Gates’ attention to Afghanistan draws on a personal sense of regret for abandoning the country when America was still considered a reliable ally.

It helps explain why the Pentagon chief is so focused on Afghanistan when more than twice as many troops remain in Iraq for a combat mission that is, overall, expected to run more than twice as long.

“We weren’t attacked out of any place else,” he said. “We were attacked out of Afghanistan. And if Afghanistan becomes a safe haven (for terrorists) again, we and others will be attacked again.”

The threat posed by extremist militants in next-door Pakistan were also on Gates’ mind during a three-day visit to Afghanistan this week.

He made clear that he has no intention of deploying U.S. troops in Pakistan, a sovereign nation that has not asked for such help.

So he will gear up for a different battle. Gen. David McKiernan is asking Gates, who arrived back in Washington early Saturday after a weeklong overseas trip, to boost U.S. troop numbers in Afghanistan by at least one brigade of about 3,500 soldiers.

Gates also wants to outfit them with new trucks, additional helicopters and spy drones as part of the Obama administration’s anxious attempt to keep extremists from crossing the mountainous Afghan-Pakistan border that is all but impossible to patrol.

As Gates saw this week, Afghanistan’s immediate outlook remains bleak. Violence in the south, the Taliban’s breeding ground, is expected to spike between now and the aftermath of the nation’s Aug. 20 elections, said Brig. Gen. John Nicholson. Troops are being deployed across Afghanistan faster than the trucks, communications tools and other equipment they will need to fight safely can catch up with them.

Efforts to end Afghan poppy farming, which feeds the world’s heroin supply and is a major Taliban source of income, will be slow in success, said Francis Ricciardone, the U.S. ambassador in Kabul.

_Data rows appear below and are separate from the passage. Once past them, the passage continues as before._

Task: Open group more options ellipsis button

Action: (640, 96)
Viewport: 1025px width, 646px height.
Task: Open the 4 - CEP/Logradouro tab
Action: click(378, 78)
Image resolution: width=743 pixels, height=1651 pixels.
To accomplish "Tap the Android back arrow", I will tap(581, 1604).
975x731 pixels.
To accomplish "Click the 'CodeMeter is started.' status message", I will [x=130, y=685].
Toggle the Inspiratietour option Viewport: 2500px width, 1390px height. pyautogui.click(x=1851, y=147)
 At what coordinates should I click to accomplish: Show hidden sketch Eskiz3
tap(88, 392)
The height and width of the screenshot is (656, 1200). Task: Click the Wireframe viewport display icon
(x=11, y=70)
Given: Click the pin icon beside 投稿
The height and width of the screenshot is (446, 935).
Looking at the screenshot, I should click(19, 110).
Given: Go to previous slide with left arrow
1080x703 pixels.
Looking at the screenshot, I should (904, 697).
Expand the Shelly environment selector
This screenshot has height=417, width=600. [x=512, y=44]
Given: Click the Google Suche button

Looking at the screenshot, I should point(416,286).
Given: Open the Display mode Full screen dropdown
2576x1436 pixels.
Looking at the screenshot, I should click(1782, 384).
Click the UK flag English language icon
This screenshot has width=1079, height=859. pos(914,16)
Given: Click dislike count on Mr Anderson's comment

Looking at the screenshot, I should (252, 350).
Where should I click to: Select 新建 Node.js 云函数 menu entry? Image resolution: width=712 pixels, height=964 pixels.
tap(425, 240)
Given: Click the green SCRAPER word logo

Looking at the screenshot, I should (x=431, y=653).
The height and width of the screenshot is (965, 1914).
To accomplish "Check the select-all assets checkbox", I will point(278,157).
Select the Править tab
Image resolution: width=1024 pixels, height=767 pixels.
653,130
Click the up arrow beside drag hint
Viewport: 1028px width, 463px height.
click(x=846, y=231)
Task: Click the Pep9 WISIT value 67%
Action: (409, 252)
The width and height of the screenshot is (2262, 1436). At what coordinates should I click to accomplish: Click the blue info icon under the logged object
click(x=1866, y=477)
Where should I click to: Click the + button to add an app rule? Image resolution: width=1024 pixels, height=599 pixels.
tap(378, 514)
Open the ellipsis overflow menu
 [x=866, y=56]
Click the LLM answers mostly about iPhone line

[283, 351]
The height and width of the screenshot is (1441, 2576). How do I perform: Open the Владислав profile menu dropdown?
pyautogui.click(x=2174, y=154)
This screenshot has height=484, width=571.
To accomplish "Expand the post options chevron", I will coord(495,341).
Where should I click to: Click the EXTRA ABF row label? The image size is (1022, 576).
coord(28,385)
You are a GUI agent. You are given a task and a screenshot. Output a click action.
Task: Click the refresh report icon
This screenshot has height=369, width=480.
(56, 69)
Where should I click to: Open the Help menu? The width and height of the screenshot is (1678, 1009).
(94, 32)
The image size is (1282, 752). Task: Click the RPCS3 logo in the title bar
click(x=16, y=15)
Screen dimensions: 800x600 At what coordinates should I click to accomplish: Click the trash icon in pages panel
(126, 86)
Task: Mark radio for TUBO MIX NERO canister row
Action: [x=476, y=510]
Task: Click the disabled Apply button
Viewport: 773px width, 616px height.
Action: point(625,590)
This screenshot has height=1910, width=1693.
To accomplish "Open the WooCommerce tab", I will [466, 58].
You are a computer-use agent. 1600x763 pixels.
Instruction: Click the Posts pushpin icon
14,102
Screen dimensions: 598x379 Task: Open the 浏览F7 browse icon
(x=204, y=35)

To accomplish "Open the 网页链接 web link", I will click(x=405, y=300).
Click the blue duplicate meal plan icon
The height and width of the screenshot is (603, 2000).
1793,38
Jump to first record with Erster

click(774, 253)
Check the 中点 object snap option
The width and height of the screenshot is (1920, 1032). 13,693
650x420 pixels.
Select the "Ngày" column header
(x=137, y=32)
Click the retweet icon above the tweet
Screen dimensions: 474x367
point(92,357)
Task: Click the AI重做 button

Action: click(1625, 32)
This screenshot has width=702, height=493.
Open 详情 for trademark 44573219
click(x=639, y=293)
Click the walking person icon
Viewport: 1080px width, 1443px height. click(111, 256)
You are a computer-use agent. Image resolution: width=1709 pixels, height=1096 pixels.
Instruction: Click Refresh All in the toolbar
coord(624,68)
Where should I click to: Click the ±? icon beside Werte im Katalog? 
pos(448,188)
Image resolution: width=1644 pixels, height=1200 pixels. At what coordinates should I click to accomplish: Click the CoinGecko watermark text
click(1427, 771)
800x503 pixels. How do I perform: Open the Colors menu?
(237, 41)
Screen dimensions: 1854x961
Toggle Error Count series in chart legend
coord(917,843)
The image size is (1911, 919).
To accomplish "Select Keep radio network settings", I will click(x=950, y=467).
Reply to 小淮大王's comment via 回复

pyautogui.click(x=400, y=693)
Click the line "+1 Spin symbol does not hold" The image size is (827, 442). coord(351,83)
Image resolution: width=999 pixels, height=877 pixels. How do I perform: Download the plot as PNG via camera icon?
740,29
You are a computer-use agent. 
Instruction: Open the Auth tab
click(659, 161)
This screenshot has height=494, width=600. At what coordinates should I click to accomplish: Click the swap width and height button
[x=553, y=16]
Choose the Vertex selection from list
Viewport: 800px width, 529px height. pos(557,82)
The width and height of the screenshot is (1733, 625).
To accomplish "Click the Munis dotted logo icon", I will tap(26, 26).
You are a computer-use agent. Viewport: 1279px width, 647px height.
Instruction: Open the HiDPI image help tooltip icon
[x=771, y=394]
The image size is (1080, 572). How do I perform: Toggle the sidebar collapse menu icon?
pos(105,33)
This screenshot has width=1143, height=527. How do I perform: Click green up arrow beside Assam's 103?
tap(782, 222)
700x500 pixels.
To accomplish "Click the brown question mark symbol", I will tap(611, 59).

There are some encouraging signs. Gates was at the Airborne base Friday to meet with Wardak province officials who in March created a security force of local tribesmen to assist the Afghan police and army. The U.S. is largely training, outfitting and paying the $125 salaries of the security guards who have proven themselves talented at finding IEDs and other bombs before they explode.

Province Gov. Halim Fadai said explosives on the region’s main highway have gone down by 80 percent over the last few months.

“These folks are connected to the community just like a chain,” said Zib Kaha, commander of the security force in Jalrez district, part of Wardak province. “We are connected to the community, and we know that reality on the ground, and that is why we will be successful.”